An obvious lower bound for the number of bowls that is needed is the maximum number of operations one operation directly depends on, plus one. This is directly implied by the problem statement.

However, this figure is not always attainable. By way of contradiction, let operation 1 be dependent on operations 2 and 3. If we know a priori that both operations need 10 bowls to complete, then we actually need 11 bowls to complete operation 1. We arbitrarily pick one of the operations to complete, and then we need to allocate one bowl to store that intermediate result, and then we need 10 more bowls to complete the other operation.

This leads us to our first critical realization - given operations ~x_1~ through operations ~x_k~ that operation 1 directly depends on, we should not interleave intermediate operations from two distinct ones. Therefore, we should select some operation and commit to finishing it before switching to another one that operation 1 depends on.

What order should we commit to finishing them in? Intuitively, we should commit to the operations which use the most bowls first.
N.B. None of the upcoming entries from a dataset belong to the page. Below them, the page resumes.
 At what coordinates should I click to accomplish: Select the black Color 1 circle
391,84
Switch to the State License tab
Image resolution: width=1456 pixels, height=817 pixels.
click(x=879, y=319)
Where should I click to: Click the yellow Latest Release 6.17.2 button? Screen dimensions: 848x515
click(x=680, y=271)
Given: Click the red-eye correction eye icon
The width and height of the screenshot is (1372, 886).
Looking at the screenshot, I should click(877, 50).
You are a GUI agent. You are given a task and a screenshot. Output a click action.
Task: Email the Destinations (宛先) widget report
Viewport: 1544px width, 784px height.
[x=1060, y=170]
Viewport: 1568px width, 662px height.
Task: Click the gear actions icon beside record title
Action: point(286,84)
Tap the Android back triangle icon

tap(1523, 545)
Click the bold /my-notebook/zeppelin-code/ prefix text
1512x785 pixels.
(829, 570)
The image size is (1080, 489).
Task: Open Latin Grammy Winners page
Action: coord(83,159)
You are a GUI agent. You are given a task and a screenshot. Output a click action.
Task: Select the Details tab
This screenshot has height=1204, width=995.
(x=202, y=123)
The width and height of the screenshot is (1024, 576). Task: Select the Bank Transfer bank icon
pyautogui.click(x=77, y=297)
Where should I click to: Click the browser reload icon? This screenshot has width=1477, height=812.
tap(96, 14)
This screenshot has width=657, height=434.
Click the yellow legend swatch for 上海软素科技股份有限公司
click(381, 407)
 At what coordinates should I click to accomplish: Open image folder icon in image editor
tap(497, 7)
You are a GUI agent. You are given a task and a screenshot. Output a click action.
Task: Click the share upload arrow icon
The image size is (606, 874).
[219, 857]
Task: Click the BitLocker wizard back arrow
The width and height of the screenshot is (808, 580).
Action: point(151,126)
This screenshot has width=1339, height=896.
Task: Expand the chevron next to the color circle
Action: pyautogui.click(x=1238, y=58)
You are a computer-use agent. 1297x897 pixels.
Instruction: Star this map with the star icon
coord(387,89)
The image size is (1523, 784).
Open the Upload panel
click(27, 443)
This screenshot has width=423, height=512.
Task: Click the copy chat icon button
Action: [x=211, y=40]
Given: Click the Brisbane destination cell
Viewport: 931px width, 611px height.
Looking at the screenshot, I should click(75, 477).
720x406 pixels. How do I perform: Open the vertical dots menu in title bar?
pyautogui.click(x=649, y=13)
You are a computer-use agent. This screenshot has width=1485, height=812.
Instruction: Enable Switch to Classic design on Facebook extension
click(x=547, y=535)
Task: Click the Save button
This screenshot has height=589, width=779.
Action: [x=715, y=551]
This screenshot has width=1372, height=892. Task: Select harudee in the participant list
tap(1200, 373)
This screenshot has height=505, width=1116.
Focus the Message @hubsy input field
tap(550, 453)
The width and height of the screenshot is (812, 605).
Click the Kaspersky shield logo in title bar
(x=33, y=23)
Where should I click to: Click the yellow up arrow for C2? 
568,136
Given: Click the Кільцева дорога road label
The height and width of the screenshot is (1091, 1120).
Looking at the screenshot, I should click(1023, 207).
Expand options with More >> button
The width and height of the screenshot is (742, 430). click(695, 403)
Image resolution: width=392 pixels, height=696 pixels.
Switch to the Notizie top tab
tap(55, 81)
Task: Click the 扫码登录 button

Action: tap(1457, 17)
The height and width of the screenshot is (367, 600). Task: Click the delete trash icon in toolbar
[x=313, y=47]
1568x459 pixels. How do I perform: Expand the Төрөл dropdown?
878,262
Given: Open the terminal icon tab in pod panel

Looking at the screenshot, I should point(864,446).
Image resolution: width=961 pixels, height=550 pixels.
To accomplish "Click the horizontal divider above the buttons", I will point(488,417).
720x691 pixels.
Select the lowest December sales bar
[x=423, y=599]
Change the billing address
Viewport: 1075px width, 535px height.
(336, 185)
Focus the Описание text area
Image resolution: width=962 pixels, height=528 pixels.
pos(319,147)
Formally, let ~f(n)~ be the minimum number of bowls needed to complete operation ~n~. If ~n~ does not depend on any operations, ~f(n)~ is equal to ~1~. Otherwise, consider the operations ~x_1~ through ~x_k~ that operation ~n~ directly depends on, and compute ~f(x_1)~ through ~f(x_k)~. Assume without loss of generality that ~f(x_i) \ge f(x_{i+1})~ for ~1 \le i \le k-1~. ~f(n)~ is therefore equal to ~\max(k+1, f(x_1), f(x_2)+1, \dots, f(x_k) + (k-1))~.

This runs in ~\mathcal O(N \log N)~ if done naively, and can be optimized to ~\mathcal O(N)~ though that improvement is not necessary.